A key observation during the procedure was the critical role of communication between the healthcare team and the patient. The endoscopy nurse provided clear explanations and reassurance, which appeared to alleviate the patient’s visible anxiety. This aligns with research suggesting that effective communication enhances patient compliance and reduces procedural stress (Smith and Watson, 2019). Ethically, I reflected on the importance of informed consent, as the patient had been briefed on potential risks, such as perforation, albeit rare (NHS, 2021). Nevertheless, I questioned whether adequate time was always allocated for such discussions in busy clinical environments, an aspect that warrants further exploration in my studies. Indeed, balancing efficiency with compassionate care remains a complex challenge in endoscopy settings.

Challenges and Personal Development

One significant challenge during my observation was managing my emotional response to the patient’s discomfort. Although the procedure was routine, witnessing the patient’s occasional gagging reflex was unsettling, highlighting the need for emotional resilience in this field. Furthermore, I identified a gap in my understanding of sedation protocols, as the administration of midazolam was briefly mentioned but not fully explained. Literature suggests that appropriate sedation is crucial for patient comfort (Riphaus et al., 2016), and I intend to research this area further to address this knowledge gap. Generally, this experience has motivated me to seek additional supervised observations to build confidence and competence in interpreting procedural outcomes.

Conclusion

In summary, observing a routine endoscopy has provided critical insights into the technical precision, patient interaction, and ethical considerations integral to this diagnostic procedure. While I demonstrated a sound understanding of foundational concepts, such as infection control and patient consent, the experience also revealed limitations in my practical interpretation skills and emotional preparedness.

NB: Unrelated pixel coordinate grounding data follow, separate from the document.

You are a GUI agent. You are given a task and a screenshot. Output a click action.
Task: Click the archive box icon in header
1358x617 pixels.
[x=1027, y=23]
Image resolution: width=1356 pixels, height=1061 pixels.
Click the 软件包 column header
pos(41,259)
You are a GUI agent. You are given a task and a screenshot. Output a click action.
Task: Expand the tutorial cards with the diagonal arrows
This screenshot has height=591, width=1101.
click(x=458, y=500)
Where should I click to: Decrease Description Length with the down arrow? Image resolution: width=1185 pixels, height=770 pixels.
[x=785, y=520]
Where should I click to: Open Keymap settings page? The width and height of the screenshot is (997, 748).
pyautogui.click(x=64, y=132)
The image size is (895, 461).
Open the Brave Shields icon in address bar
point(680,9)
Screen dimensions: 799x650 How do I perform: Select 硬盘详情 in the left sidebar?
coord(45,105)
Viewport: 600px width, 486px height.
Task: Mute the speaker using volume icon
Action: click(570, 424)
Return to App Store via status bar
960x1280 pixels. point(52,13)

Reflecting on these aspects has implications for my ongoing learning, particularly in deepening my knowledge of sedation practices and enhancing resilience. Ultimately, this observation underscores the importance of integrating theoretical knowledge with hands-on experience to deliver high-quality patient care in endoscopy practice.

References

  • Everett, S. M., Griffiths, H., Nandasoma, U., et al. (2018) Guideline for obtaining valid consent for gastrointestinal endoscopy procedures. Gut, 67(1), 1-10.
  • NHS. (2021) Endoscopy. NHS UK.
  • Riphaus, A., Wehrmann, T., Hausmann, J., et al. (2016) Update S3-guideline: Sedation for gastrointestinal endoscopy. Endoscopy, 48(7), 667-683.
  • Smith, J., and Watson, R. (2019) Effective communication in clinical endoscopy: Enhancing patient experience. Journal of Gastrointestinal Nursing, 17(3), 45-50.